### [THE TASK]
Copy word for word the lines in the records below, starting at the line with "Screen dimensions: 302x282" and ending at the line with "the 实例(Python 3.x)". Skip the pictures.

### [THE DATA]

*** Begin section ***

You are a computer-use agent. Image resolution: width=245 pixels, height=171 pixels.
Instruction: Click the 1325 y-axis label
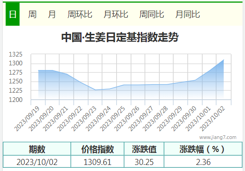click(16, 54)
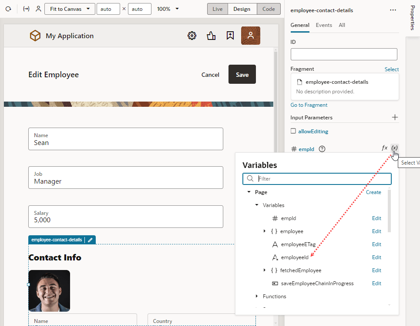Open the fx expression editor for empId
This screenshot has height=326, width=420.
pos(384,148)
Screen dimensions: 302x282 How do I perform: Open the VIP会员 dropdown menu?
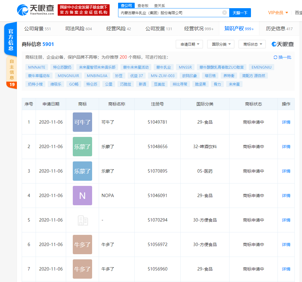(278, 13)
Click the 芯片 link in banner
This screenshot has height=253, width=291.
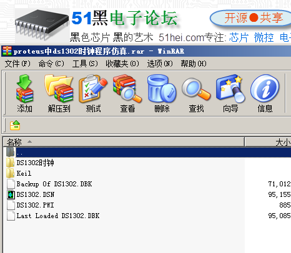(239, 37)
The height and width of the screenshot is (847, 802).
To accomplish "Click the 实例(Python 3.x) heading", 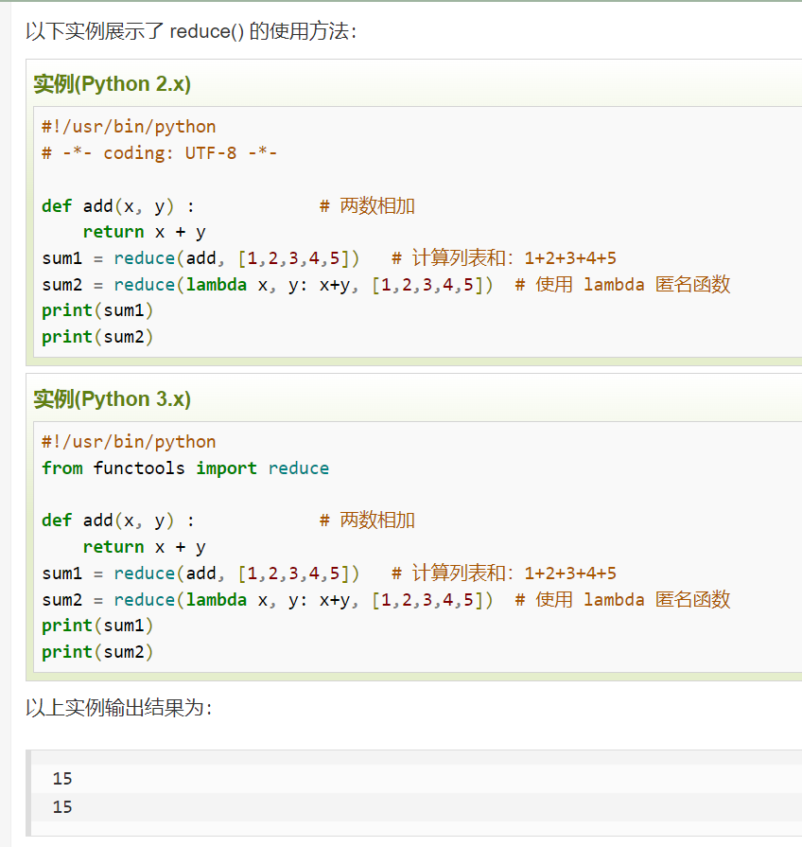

*** End section ***
*** Begin section ***

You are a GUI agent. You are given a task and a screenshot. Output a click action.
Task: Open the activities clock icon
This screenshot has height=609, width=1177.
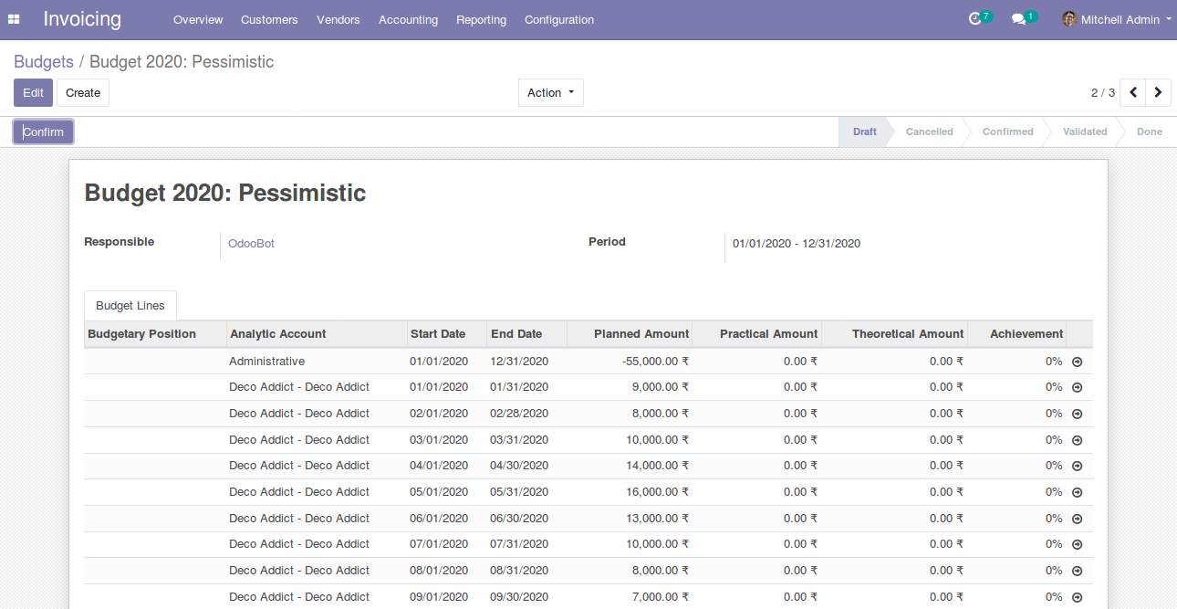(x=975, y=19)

*** End section ***
*** Begin section ***

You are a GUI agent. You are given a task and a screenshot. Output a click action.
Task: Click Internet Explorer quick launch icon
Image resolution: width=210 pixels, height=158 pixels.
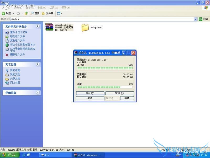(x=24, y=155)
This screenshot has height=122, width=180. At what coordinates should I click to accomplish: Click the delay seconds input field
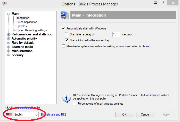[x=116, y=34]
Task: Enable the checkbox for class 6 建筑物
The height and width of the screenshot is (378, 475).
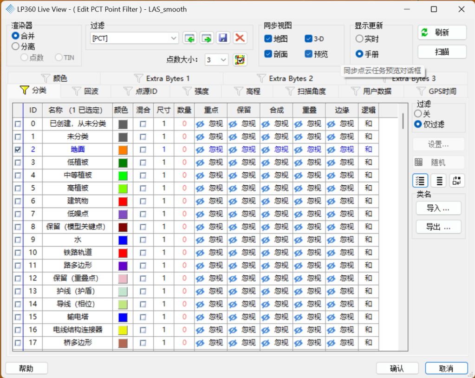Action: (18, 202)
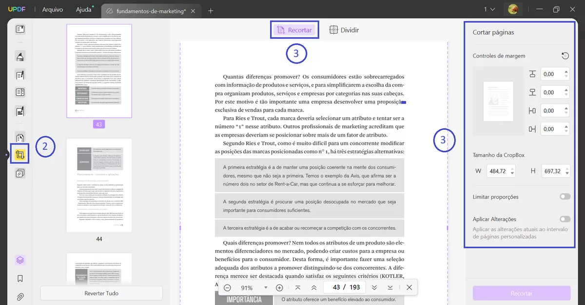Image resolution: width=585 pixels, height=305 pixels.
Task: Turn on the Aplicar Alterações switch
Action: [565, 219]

*** End section ***

### [SOLUTION FOR THIS EXERCISE]
Screen dimensions: 302x282 How do I perform: Open the VIP会员 dropdown menu?
(278, 13)
Click the 芯片 link in banner
This screenshot has height=253, width=291.
(239, 37)
The height and width of the screenshot is (847, 802).
To accomplish "Click the 实例(Python 3.x) heading", 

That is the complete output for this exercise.